A piece by Raymond Yard (photo source: Christies.com)
Best known for his exquisite platinum mountings and for using only the highest quality gemstones, Raymond Yard redefined the jewelry world in ways never before seen. With his brilliant cutting style and unique Art Deco designs, Yard stood apart from all other jewelers, and today, the name Yard still represents the highest standards in fine jewelry.
In 1898, at just thirteen years old, Raymond Yard began his jewelry career. He worked as a door boy at Marcus & Co., one of the most well-known jewelry houses in the nation. At Marcus & Co., Yard quickly moved up the ladder. He absorbed as much as he could and learned the ins and outs of the jewelry business - everything from craftsmanship to sales. Yard mastered each and every aspect of the industry and eventually became the most sought after salesman at Marcus & Co. He soon gained the patronage of John D. Rockefeller Jr., who encouraged Yard to start his own brand.

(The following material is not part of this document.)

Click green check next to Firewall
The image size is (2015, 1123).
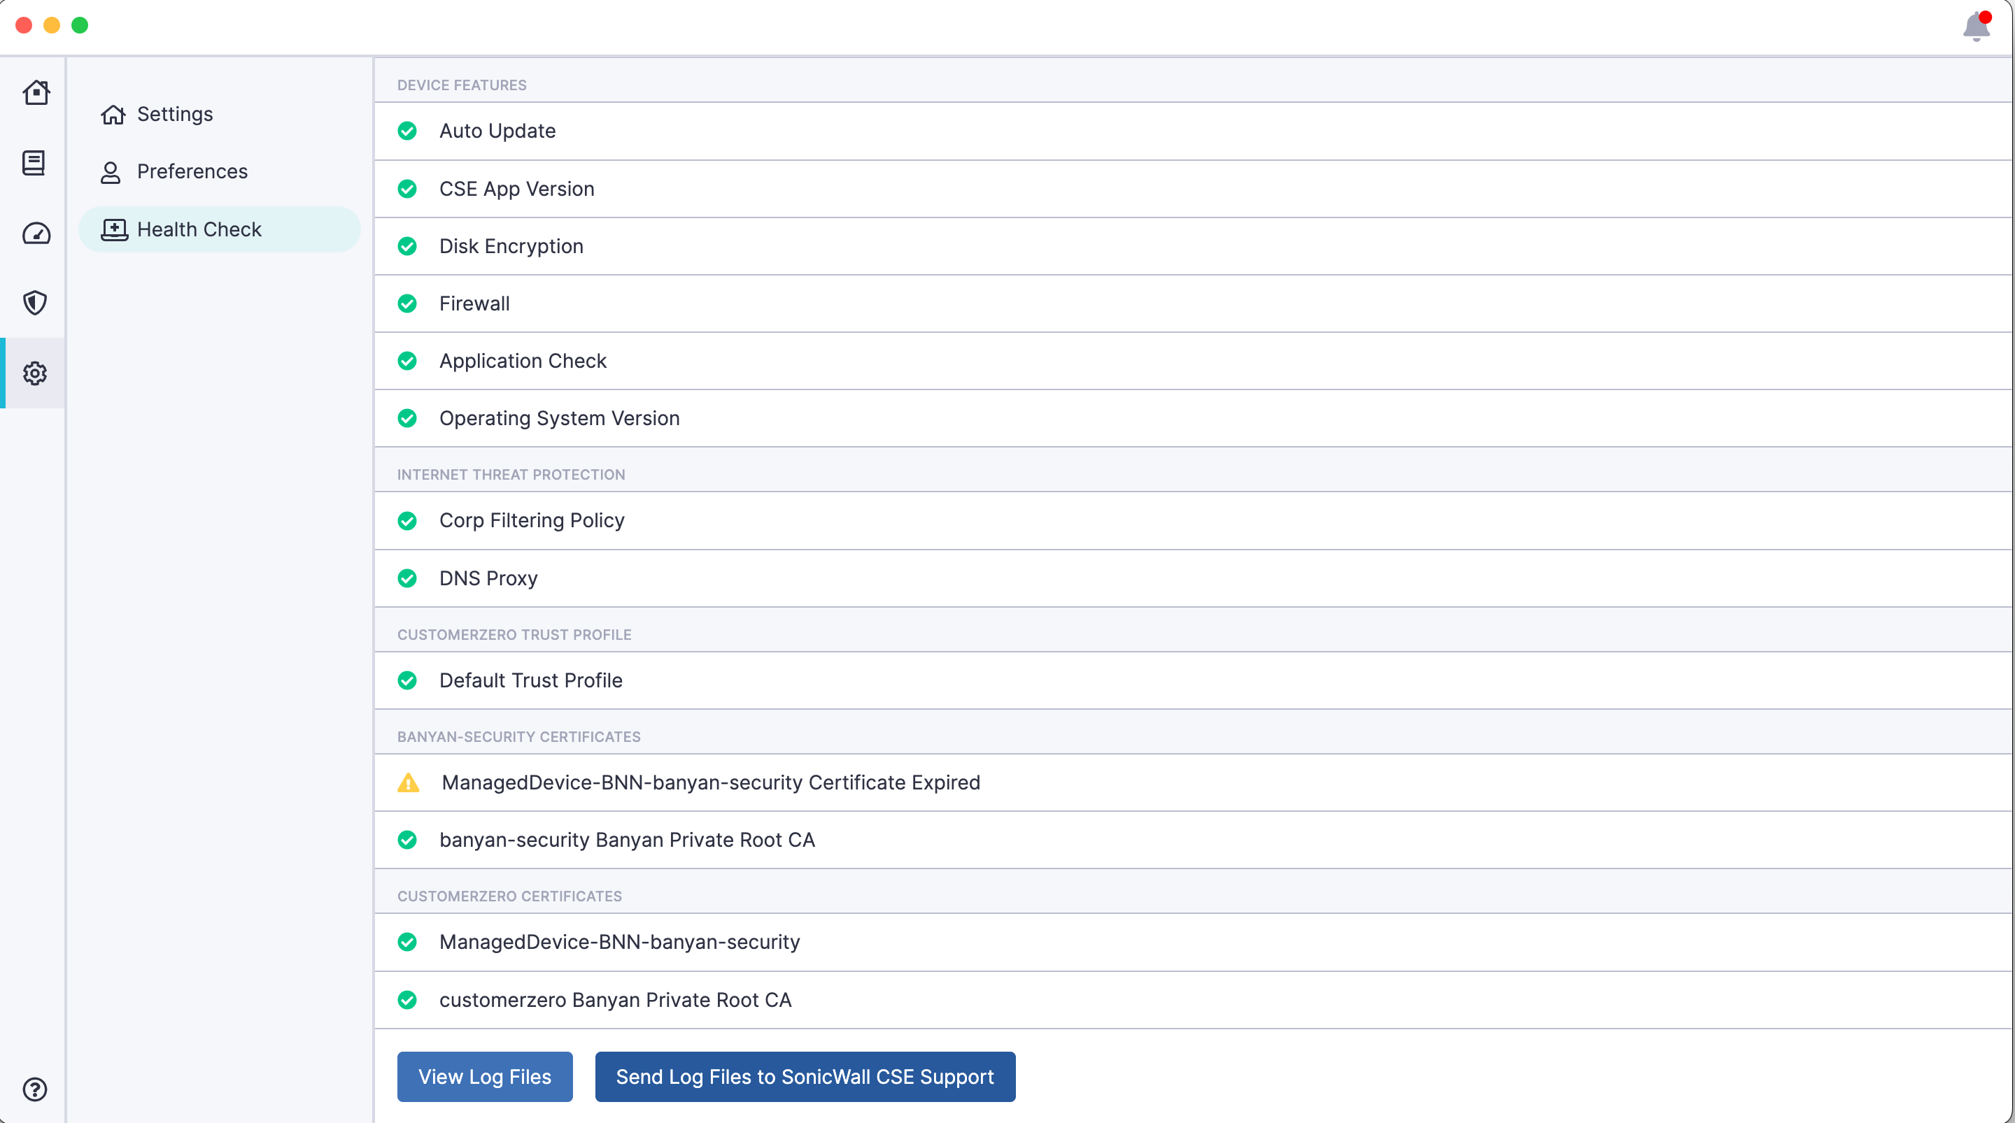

In 1922, Yard opened his first shop at 522 Fifth Avenue, New York. Thanks to Rockefeller’s strong following, Yard’s jewelry quickly gained popularity amongst the city's most affluent families Though he was a New York favorite, Yard’s popularity wasn’t limited to the east coast - the jeweler also made a strong impression with Hollywood’s elite.
A diamond, sapphire, rock crystal, and enamel brooch in Yard's signature Art Deco style (Photo source: Lang Antiques)
Though Yard's early pieces reflected the conventional styles of the late Edwardian and early Art Deco periods, the jeweler set himself apart by using superior gemstones, which he would mount into platinum. Yard's discretion and perfectionism in his work won him the loyalty of his clients, and it’s reported that customers would wait patiently for Yard to find the perfect stone to complete custom orders. The jeweler took great pride in taking custom orders and delivering excellence to his customers.
In 1958, Yard's legacy was passed onto Robert Gibson, Yard’s protégé. The two met in 1937 at the Winged Foot Golf club, where Gibson was a 17-year-old caddy. Just as Yard had risen through the ranks of Marcus & Co, Gibson climbed the ladder of Yard’s business and became president of the company upon Yard’s retirement. In 1989, after decades of successfully maintaining the Yard legacy, Robert Gibson retired and his son, Bob Gibson, became president. Bob Gibson brought continued success to the company by reviving many of Yard’s most successful past designs, while staying true to the high quality and craftsmanship that first defined the Yard name.